### TASK INSTRUCTIONS
The lines to reproduce run from the first one below to the line containing "What We Do (415, 140)", both included. Reproduce them exactly and nothing else.

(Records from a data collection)
_ _ _ _

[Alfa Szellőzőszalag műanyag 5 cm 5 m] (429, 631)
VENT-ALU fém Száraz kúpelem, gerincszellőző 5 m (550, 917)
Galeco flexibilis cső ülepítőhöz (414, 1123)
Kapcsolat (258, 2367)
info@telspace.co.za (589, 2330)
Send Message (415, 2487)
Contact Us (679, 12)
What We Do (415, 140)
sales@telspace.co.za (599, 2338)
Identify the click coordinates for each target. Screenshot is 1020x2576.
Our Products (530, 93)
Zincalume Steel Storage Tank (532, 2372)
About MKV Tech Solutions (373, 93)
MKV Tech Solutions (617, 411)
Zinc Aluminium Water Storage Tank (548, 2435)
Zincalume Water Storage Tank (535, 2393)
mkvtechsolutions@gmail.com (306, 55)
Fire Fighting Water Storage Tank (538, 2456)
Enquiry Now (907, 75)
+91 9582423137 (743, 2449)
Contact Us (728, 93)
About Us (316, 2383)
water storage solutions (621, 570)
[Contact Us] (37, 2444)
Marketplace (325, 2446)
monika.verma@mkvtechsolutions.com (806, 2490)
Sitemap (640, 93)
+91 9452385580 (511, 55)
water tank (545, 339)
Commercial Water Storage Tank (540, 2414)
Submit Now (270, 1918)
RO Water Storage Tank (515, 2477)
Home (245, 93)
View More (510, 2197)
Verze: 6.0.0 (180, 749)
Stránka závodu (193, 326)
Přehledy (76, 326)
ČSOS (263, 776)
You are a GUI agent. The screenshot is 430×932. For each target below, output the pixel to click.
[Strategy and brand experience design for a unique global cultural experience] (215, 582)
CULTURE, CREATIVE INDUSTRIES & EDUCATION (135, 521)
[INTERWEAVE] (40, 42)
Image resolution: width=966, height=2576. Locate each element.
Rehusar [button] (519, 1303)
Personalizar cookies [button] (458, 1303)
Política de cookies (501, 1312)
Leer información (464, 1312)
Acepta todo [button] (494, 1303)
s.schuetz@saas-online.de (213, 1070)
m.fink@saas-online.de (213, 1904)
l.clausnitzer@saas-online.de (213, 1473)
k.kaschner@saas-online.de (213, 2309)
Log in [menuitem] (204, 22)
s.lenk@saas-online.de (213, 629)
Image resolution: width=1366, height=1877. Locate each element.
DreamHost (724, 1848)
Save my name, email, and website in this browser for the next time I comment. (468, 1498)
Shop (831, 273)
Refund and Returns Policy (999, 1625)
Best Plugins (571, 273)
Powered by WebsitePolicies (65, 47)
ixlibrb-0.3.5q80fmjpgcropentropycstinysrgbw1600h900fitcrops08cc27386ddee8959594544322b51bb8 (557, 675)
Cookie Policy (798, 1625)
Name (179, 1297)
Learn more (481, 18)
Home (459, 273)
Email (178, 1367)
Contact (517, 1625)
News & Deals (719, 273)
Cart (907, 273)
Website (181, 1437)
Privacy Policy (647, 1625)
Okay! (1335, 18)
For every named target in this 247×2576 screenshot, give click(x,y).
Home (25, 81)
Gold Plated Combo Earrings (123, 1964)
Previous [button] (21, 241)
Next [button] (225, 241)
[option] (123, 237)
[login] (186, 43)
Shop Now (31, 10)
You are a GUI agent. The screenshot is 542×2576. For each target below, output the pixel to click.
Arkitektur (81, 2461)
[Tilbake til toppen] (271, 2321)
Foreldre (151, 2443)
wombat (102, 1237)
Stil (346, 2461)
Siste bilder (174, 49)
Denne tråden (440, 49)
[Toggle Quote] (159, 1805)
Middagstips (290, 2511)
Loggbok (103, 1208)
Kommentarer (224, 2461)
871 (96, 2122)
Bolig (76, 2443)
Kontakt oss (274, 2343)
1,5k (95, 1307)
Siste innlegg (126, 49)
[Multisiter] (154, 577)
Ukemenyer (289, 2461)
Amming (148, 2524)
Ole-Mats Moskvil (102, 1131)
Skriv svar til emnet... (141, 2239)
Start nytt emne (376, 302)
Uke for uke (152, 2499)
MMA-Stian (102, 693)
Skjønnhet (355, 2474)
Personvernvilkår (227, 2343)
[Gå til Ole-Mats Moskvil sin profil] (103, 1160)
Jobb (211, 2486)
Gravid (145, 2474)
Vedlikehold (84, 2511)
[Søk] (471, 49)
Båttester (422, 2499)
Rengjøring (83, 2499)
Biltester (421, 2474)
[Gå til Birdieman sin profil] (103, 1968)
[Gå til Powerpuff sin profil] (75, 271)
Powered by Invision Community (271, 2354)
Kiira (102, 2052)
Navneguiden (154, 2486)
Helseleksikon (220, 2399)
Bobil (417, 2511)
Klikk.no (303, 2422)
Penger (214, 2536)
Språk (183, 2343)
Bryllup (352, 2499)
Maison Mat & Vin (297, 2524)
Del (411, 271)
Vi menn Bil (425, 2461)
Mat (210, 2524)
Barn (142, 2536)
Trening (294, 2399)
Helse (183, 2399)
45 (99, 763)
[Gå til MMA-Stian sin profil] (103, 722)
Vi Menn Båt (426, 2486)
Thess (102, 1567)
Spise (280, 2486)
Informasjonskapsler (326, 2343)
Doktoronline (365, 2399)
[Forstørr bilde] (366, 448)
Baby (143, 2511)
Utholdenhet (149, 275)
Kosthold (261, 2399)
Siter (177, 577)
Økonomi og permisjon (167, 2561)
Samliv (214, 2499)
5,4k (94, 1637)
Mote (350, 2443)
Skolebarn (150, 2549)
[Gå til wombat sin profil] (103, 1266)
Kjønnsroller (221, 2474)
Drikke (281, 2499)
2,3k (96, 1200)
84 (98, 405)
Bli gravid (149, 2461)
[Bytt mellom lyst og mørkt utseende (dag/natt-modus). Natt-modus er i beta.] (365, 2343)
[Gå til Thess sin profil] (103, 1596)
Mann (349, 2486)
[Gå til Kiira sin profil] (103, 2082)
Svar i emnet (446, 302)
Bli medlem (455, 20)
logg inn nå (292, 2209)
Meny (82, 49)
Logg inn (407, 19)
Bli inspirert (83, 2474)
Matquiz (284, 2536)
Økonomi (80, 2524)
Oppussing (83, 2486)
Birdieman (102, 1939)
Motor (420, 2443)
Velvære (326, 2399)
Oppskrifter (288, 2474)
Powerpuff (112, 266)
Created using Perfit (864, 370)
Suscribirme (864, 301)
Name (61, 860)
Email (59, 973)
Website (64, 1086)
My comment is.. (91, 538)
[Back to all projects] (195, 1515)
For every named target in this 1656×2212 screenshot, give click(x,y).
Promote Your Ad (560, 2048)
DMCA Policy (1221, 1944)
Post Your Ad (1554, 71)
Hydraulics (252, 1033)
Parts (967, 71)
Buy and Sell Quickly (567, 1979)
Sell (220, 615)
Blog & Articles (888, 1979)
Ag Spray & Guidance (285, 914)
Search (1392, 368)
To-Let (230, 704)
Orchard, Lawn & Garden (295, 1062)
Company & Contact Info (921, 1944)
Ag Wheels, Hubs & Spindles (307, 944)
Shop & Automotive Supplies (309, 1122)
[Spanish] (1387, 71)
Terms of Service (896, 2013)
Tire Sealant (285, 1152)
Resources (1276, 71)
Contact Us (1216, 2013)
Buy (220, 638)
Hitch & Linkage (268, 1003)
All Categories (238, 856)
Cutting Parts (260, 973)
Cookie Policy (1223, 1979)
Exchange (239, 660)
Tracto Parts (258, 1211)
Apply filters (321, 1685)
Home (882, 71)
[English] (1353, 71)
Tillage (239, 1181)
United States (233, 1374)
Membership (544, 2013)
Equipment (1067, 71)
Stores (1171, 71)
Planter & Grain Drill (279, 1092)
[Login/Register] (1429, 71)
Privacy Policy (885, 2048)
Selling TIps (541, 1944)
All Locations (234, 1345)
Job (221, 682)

_ _ _ _

### ANSWER FOR THE TASK
[Alfa Szellőzőszalag műanyag 5 cm 5 m] (429, 631)
VENT-ALU fém Száraz kúpelem, gerincszellőző 5 m (550, 917)
Galeco flexibilis cső ülepítőhöz (414, 1123)
Kapcsolat (258, 2367)
info@telspace.co.za (589, 2330)
Send Message (415, 2487)
Contact Us (679, 12)
What We Do (415, 140)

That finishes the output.